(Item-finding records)
════════════════════

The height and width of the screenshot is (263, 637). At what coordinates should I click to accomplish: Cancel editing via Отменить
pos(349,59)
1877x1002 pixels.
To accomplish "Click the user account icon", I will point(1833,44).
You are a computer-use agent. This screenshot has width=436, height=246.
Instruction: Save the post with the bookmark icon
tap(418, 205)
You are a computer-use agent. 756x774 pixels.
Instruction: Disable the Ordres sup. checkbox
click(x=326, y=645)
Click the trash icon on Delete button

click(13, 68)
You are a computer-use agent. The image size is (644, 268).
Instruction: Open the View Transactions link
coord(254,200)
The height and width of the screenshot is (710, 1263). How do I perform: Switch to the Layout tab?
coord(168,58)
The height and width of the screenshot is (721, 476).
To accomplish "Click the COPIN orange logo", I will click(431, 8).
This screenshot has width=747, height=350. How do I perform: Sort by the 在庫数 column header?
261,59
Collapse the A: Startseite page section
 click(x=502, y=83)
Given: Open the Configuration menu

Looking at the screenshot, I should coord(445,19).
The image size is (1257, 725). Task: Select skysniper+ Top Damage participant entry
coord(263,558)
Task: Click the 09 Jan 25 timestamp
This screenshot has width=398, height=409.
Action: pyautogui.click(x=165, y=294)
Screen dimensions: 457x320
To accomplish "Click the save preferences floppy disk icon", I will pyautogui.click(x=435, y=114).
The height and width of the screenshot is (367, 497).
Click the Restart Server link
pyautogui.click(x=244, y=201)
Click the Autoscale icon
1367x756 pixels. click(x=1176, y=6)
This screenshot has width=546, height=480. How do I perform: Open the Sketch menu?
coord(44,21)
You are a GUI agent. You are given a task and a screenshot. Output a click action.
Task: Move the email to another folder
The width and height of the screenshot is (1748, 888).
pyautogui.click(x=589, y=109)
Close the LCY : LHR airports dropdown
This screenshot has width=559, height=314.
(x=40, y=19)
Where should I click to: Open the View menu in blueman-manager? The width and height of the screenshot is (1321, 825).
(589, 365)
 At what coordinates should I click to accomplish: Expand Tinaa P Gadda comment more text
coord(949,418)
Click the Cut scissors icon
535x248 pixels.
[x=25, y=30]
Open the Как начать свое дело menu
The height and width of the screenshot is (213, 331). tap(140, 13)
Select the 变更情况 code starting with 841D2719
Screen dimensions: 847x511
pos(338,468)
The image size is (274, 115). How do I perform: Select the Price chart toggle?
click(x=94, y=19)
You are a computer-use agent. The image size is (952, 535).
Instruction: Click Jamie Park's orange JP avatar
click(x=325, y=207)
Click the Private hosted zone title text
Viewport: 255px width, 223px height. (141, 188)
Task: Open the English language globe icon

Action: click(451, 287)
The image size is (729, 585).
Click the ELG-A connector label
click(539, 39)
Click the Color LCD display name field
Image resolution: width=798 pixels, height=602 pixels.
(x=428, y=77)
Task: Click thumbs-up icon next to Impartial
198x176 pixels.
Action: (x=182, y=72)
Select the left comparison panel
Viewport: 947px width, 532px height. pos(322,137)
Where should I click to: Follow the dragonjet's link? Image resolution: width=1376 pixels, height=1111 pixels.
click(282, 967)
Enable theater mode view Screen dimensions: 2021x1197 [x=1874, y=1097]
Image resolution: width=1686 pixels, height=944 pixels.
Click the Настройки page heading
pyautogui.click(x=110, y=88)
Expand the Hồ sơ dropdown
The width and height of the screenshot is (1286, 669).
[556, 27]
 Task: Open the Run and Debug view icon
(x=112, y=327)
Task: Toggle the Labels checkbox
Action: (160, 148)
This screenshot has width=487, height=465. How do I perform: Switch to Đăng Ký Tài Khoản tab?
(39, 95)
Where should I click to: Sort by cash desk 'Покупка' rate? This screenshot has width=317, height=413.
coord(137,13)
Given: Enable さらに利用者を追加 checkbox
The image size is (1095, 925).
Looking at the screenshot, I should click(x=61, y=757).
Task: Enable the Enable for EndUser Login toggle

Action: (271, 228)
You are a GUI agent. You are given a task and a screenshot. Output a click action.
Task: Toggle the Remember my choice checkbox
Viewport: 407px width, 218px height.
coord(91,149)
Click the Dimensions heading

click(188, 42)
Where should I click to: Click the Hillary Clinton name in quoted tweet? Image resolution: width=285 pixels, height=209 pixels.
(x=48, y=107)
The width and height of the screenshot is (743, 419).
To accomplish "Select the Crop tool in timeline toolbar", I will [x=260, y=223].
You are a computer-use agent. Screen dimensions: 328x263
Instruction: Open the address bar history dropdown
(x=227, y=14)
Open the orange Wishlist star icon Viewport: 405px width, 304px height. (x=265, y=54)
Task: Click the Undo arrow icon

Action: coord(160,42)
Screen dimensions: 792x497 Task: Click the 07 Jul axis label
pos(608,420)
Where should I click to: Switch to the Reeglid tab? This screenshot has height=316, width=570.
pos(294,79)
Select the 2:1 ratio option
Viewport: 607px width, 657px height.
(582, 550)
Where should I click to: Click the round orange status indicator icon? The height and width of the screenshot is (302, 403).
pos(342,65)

════════════════════

> _Stated problem_:
Copy the stretch of the material from the line containing "Task: Click the 09 Jan 25 timestamp" through the line containing "will pyautogui.click(x=435, y=114).", requests included, shifting every coordinate in the answers down by 9.

> _The answer_:
Task: Click the 09 Jan 25 timestamp
This screenshot has width=398, height=409.
Action: pyautogui.click(x=156, y=285)
Screen dimensions: 457x320
To accomplish "Click the save preferences floppy disk icon", I will pyautogui.click(x=426, y=105).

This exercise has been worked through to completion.